The expected answer is a copy of every line in the listing that has the word "Temporary".

Dataset records:
|---|

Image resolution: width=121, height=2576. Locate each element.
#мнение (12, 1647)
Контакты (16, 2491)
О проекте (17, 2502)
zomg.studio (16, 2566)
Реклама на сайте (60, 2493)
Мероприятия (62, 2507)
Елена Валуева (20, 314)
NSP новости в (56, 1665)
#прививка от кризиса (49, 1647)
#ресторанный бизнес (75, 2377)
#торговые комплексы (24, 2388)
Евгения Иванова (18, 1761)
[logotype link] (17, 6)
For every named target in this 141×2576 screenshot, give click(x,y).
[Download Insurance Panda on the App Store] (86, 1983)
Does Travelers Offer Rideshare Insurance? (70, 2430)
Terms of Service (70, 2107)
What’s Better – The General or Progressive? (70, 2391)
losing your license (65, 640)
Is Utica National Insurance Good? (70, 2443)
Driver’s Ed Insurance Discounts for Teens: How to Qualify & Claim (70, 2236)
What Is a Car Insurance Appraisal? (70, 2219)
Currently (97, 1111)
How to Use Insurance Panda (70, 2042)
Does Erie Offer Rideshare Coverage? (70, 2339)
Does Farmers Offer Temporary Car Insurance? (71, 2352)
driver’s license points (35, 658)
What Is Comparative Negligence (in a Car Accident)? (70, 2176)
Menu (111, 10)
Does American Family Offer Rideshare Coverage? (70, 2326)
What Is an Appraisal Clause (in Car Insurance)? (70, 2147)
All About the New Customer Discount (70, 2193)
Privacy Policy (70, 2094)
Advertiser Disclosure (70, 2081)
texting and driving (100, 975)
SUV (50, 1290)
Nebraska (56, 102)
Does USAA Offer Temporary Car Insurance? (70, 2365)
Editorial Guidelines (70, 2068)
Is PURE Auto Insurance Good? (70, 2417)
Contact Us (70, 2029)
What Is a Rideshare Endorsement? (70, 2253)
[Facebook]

|---|

Written response:
Does Farmers Offer Temporary Car Insurance? (71, 2352)
Does USAA Offer Temporary Car Insurance? (70, 2365)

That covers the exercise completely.